= Task description =
Only the number is wanted: state how many lines of the data below contain the word "heading".

= Extracted data =
------------------------
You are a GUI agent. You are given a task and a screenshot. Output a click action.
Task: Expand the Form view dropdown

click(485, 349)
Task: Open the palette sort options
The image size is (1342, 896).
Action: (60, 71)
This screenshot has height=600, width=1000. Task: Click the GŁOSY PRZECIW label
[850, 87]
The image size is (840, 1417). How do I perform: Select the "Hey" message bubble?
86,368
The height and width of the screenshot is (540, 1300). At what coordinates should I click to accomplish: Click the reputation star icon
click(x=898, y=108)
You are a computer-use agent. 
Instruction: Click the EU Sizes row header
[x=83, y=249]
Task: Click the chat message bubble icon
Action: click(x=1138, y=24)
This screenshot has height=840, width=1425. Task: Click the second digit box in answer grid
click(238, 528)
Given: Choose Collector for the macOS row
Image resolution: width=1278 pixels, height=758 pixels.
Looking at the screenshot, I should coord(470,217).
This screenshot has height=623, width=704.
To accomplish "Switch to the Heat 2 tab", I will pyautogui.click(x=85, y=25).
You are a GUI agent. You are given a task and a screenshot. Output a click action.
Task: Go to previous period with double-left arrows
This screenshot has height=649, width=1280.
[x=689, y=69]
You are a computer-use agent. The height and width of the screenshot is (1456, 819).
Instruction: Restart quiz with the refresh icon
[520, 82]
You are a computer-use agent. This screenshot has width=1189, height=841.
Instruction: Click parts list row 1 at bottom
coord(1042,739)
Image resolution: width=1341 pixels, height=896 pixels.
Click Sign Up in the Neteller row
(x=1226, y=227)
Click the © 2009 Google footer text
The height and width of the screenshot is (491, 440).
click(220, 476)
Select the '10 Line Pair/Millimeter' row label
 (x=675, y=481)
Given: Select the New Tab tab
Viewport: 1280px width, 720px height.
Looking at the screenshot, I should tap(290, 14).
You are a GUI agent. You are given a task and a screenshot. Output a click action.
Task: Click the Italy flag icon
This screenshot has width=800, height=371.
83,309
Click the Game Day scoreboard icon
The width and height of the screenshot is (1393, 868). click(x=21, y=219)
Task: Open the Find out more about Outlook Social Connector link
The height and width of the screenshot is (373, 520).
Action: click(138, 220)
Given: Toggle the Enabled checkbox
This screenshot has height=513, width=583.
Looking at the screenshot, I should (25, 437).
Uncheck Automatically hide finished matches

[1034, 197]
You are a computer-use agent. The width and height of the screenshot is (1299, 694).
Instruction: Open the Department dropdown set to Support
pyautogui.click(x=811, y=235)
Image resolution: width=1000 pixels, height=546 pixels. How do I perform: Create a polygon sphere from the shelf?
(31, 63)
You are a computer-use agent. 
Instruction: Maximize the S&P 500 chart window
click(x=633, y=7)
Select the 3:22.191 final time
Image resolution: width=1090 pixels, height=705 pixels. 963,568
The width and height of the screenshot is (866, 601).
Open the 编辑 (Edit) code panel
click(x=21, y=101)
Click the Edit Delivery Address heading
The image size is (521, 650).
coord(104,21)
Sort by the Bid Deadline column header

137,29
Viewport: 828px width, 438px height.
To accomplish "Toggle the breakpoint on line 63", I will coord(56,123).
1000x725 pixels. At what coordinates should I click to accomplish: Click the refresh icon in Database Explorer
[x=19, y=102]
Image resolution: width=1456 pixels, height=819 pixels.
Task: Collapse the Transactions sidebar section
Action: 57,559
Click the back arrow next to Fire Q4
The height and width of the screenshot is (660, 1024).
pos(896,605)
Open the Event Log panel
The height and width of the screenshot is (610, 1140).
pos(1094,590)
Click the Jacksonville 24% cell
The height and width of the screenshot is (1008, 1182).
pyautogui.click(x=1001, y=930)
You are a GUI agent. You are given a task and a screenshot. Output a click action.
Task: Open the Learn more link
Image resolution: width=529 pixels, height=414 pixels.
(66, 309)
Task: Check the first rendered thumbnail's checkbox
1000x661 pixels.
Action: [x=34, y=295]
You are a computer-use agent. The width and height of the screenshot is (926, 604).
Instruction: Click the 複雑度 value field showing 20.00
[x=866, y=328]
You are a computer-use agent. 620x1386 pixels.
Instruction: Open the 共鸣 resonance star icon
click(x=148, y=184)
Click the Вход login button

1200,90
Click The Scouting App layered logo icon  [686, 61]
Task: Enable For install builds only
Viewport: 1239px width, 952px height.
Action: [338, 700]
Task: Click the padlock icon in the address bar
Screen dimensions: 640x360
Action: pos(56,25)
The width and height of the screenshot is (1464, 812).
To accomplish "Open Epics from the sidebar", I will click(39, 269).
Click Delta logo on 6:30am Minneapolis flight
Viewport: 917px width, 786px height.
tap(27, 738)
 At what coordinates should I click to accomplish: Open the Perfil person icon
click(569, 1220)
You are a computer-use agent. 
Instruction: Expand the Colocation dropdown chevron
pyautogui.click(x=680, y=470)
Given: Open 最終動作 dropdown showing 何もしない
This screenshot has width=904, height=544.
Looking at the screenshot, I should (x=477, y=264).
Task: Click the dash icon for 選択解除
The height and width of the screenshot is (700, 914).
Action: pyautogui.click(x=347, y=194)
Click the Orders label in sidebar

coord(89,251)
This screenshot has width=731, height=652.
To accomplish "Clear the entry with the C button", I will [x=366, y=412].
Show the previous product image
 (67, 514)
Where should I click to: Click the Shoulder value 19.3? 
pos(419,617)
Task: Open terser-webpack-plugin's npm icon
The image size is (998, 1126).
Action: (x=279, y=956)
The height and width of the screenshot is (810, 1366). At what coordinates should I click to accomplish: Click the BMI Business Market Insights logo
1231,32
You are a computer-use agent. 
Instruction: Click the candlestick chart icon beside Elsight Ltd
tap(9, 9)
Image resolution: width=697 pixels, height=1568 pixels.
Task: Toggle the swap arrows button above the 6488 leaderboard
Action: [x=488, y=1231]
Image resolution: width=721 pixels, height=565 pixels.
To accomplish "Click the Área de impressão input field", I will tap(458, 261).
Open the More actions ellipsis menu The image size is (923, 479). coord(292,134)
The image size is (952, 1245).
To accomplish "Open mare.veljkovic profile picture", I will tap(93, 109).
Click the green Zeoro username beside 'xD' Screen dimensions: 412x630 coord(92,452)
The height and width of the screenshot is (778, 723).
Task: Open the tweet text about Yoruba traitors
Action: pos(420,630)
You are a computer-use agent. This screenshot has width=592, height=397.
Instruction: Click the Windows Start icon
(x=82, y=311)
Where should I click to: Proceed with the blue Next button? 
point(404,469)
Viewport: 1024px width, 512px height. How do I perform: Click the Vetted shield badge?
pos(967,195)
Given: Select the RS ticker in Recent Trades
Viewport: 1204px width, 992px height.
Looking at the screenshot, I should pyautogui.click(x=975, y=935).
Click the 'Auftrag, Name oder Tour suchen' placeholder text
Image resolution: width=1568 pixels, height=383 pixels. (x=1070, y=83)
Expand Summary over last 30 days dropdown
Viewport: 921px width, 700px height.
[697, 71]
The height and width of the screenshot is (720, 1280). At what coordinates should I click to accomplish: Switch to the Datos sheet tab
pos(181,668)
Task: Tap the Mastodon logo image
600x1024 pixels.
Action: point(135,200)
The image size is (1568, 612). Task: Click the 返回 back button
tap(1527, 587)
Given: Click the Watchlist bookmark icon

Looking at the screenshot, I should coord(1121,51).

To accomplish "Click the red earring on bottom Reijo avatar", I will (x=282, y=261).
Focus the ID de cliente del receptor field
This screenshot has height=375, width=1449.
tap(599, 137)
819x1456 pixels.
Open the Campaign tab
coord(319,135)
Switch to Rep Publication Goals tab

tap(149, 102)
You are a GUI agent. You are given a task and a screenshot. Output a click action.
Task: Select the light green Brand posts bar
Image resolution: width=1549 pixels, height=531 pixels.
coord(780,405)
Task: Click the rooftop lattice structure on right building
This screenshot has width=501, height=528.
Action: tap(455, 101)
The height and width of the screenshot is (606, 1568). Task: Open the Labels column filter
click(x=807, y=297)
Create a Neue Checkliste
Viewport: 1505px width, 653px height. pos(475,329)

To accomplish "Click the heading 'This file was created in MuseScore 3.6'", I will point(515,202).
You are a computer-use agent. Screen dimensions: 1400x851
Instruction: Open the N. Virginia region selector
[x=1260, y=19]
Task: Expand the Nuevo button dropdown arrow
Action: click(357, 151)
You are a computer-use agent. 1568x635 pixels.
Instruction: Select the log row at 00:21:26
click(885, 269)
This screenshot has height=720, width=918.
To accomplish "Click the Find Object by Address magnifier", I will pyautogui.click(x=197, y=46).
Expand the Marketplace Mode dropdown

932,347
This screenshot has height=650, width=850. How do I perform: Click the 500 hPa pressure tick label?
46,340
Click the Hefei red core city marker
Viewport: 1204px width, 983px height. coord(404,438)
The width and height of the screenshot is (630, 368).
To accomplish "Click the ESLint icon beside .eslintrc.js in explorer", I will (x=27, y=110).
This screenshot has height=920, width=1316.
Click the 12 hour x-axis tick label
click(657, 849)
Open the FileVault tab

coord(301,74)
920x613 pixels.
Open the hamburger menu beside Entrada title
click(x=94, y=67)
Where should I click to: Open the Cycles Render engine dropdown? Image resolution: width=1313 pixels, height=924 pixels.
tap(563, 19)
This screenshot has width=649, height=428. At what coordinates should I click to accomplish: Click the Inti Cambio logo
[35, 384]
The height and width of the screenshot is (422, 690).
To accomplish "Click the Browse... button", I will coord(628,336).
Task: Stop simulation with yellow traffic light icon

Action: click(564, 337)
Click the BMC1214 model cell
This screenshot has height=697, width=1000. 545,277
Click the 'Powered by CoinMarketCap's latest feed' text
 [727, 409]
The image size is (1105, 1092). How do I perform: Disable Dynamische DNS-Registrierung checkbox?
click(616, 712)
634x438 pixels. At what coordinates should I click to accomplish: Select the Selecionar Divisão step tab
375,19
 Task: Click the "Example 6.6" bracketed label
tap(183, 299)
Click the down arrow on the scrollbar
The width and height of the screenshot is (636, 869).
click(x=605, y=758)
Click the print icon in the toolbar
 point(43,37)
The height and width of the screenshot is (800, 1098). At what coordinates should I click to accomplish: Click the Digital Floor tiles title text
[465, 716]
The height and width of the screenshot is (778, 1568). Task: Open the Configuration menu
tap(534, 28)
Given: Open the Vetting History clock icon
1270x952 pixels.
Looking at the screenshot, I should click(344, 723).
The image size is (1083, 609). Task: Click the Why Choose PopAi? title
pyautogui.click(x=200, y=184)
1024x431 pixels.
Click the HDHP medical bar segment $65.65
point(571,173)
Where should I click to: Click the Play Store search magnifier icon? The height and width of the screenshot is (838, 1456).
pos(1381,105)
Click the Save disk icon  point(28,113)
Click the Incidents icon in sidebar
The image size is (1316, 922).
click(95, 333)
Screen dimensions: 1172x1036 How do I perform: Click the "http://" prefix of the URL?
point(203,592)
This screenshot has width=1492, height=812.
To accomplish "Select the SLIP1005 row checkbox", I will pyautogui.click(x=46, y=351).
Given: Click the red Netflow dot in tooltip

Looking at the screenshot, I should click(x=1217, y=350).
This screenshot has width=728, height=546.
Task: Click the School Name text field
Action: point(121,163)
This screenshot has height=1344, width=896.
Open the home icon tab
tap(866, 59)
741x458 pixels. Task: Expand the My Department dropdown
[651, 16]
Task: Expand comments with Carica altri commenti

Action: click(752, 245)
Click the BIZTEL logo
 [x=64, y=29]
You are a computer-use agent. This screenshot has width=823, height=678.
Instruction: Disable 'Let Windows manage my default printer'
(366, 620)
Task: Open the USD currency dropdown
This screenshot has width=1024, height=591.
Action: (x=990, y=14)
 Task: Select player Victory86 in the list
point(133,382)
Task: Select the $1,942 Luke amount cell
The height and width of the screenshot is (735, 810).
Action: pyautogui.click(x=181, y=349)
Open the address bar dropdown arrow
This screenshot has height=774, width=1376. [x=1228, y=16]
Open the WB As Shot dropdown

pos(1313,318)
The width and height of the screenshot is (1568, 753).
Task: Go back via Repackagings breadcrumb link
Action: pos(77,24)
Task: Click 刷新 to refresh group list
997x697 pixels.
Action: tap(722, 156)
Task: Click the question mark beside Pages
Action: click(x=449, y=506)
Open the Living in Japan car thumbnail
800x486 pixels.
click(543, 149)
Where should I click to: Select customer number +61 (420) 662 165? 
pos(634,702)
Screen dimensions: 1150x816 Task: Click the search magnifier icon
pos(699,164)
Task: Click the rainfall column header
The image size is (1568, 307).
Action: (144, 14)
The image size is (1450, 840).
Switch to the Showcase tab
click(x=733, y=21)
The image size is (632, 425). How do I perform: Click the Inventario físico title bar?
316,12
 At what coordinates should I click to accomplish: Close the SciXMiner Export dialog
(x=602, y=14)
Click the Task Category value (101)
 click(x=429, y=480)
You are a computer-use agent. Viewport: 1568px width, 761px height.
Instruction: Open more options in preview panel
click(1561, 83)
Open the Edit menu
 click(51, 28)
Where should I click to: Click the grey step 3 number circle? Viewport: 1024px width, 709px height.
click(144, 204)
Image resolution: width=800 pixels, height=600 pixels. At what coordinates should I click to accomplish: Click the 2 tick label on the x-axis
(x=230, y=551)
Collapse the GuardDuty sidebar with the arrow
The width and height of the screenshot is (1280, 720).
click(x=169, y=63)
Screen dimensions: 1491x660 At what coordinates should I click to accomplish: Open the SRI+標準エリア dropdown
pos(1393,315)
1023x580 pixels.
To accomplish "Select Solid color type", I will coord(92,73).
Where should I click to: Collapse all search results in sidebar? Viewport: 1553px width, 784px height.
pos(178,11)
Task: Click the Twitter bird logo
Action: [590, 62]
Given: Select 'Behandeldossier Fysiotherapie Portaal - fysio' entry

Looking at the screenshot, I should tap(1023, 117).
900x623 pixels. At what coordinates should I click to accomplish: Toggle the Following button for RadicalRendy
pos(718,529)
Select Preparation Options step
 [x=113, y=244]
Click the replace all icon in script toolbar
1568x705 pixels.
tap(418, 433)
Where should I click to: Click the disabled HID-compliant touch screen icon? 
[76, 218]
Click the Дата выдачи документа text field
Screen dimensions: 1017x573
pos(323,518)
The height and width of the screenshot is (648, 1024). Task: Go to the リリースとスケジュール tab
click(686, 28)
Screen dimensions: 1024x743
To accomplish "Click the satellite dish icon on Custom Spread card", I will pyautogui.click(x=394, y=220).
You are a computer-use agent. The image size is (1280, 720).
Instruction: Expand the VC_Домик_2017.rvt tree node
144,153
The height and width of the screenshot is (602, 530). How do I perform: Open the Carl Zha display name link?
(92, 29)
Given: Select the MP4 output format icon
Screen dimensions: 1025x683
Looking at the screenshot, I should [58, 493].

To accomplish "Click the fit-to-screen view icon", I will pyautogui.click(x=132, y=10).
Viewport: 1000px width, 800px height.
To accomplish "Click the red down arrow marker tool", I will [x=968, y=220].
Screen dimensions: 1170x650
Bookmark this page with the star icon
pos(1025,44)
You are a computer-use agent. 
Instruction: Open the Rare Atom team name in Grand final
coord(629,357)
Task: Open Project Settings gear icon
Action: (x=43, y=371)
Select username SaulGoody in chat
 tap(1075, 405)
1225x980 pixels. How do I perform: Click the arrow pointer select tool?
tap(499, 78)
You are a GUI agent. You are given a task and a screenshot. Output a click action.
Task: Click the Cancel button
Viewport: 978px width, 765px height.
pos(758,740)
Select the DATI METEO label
------------------------
= The answer =
2